Basically I would be suspicious of the latter candidate, and I think that
most voters would share this sentiment. If so, then such a candidate
wouldn't stand a chance in a Condorcet election.

>IRV provides a better balance between the competing values of being
>representative of substantial numbers of voters and of having broad
>appeal. IRV encourages candidates to distinguish themselves and to have
>sufficient boldness to win many first-choice rankings, but it also
>encourages candidates to reach out to supporters of other candidates and
>avoid vilifying them in overly negative attacks. This is a desirable
>incentive package. 
>A voting system does not just select winners. A voting system shapes the
>nature of political debate, and largely dictates how well informed most
>voters are able to be. An inoffensive candidate who studiously avoids
>taking any controversial stands, but simply campaigns by projecting an
>image of being friendly and honest can be everybody's acceptable
>compromise and win with Condorcet even if nobody considered him/her the
>best candidate. While plurality voting over-values the ability to be a
>voter's first choice, Condorcet overvalues the value of ability to avoid
>being voters' last choice. IRV provides a compromise by giving
>appropriate weight to both values. 

	I have two objections to the 'strong support versus broad support'
argument.

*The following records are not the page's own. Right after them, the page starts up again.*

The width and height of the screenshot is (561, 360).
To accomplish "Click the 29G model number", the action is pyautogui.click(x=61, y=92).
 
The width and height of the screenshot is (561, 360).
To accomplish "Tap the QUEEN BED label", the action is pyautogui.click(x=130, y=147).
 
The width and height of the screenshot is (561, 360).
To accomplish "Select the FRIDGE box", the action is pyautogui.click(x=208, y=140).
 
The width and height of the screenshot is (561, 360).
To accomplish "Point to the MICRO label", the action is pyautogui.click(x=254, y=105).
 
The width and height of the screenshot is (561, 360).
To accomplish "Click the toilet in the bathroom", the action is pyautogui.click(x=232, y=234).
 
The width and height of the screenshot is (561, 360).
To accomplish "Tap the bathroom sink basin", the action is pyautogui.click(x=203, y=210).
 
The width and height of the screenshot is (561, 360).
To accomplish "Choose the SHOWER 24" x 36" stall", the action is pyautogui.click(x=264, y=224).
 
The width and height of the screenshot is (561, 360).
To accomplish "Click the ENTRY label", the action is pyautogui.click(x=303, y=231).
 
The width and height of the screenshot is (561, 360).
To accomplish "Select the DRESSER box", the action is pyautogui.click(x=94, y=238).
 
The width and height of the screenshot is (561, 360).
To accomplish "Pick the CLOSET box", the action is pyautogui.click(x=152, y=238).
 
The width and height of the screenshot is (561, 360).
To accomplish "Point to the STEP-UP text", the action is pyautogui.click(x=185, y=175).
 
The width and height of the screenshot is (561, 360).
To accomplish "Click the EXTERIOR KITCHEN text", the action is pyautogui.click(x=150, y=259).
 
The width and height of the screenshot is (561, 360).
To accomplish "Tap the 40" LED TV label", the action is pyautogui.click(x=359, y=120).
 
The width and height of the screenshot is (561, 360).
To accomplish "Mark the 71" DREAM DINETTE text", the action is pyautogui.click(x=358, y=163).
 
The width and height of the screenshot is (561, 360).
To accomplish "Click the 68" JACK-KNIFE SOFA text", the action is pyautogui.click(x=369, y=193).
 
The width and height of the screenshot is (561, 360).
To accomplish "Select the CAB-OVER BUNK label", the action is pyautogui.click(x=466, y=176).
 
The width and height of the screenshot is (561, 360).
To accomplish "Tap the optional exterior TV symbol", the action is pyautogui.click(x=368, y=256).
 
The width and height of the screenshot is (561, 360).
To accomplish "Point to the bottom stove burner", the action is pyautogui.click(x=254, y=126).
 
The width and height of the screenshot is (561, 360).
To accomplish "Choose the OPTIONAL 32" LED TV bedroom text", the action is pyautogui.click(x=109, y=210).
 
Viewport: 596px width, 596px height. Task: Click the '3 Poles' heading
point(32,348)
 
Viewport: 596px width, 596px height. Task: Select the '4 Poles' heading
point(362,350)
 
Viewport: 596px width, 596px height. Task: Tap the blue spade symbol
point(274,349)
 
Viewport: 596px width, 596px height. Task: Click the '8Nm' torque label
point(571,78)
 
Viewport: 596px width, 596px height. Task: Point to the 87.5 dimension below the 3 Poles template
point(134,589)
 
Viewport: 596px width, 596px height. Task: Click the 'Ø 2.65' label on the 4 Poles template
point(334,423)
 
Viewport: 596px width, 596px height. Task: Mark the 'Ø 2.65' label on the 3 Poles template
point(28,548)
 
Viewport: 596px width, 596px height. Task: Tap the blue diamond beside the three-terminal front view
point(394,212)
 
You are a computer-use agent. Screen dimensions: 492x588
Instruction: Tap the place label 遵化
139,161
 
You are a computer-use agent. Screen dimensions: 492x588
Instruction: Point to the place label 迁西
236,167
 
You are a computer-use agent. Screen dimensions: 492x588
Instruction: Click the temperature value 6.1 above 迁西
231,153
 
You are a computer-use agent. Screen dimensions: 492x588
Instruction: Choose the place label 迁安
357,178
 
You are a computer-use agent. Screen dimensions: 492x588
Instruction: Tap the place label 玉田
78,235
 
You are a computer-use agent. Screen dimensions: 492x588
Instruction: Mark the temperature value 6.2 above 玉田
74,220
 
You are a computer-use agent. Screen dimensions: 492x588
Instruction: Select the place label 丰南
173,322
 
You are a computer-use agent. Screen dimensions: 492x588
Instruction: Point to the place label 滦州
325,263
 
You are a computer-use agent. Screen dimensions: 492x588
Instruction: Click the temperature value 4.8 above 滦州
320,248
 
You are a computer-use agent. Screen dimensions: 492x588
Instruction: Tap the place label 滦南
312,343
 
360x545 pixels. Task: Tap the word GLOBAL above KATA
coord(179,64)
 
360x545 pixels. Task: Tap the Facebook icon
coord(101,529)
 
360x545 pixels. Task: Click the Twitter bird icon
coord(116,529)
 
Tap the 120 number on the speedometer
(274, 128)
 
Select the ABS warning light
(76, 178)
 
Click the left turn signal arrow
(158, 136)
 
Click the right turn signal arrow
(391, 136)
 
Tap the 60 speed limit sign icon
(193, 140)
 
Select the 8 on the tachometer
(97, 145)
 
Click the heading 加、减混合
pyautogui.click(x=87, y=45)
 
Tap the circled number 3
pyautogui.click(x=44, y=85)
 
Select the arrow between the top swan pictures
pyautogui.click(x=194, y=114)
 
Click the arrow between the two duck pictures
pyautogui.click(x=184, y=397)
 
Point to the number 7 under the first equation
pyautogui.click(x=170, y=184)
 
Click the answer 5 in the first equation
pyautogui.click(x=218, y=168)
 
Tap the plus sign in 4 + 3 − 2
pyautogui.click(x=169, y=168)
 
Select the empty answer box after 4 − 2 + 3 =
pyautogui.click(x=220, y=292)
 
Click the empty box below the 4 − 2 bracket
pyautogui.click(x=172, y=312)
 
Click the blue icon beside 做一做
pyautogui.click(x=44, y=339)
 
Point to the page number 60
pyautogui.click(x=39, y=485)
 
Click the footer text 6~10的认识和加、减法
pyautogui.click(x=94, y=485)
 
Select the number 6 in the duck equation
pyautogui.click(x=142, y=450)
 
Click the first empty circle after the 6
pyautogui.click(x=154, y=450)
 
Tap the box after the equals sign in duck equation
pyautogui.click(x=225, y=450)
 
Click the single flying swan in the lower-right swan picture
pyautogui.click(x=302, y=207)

The simplest is that it is theoretically possible for a
candidate to be a Condorcet winner as well as having the most first choice
votes, and yet to lose in IRV. For example:

17%: far right > right > center > left > far left
18%: right > center > far right > left > far left
16%: center > right > left > far right > far left
16%: center > left > right > far left > far right
17%: left > center > far left > right > far right
16%: far left > left > center > right > far right

	So the first choice votes are as below, and subsequent choices never skip
a place on the spectrum.
far left		left		center		right		far right
16		17		32		18		17
	In this example the center candidate is the first choice of by far the
most voters, wins all of his pairwise comparisons with great ease, and yet
'right' is the winner in IRV.
	This is something of a side point though, as your assertion that IRV
places more importance on first choice votes than Condorcet is generally
correct.
	My deeper argument against the 'strong support versus broad support'
argument does not rely on such examples at all, but rather questions
whether a first choice vote necessarily indicates 'strong support', or a
second choice vote necessarily indicates 'weak support'. My belief is that
such assertions simply cannot be made, as there is no inherent utility
value or emotional value to the different ordinal places on a ballot.
Instead, I believe that the position of one candidate on a ballot only
derives significance from its relation to the position of other
candidates. This is why I believe that the pairwise count method is
indispensable. Over the summer I wrote a brief essay which attempts to
drive this point home. The writing could use an overhaul, but nevertheless
in case you're curious the essay can be found in its current form at

http://fc.antioch.edu/~jarmyta@antioch-college.edu/voting_methods/value_of_first_choice.htm

	In closing, I'll say that I imagine Condorcet to have been something of a
hero, a genius with a good heart who was killed by the Jacobins because he
was forthright about his beliefs and cared more about truth and social
progress than about making the right move politically. I would like to
honor his memory by treating his ideas with the respect they deserve, and
I look forward to a time when society will be ready for them.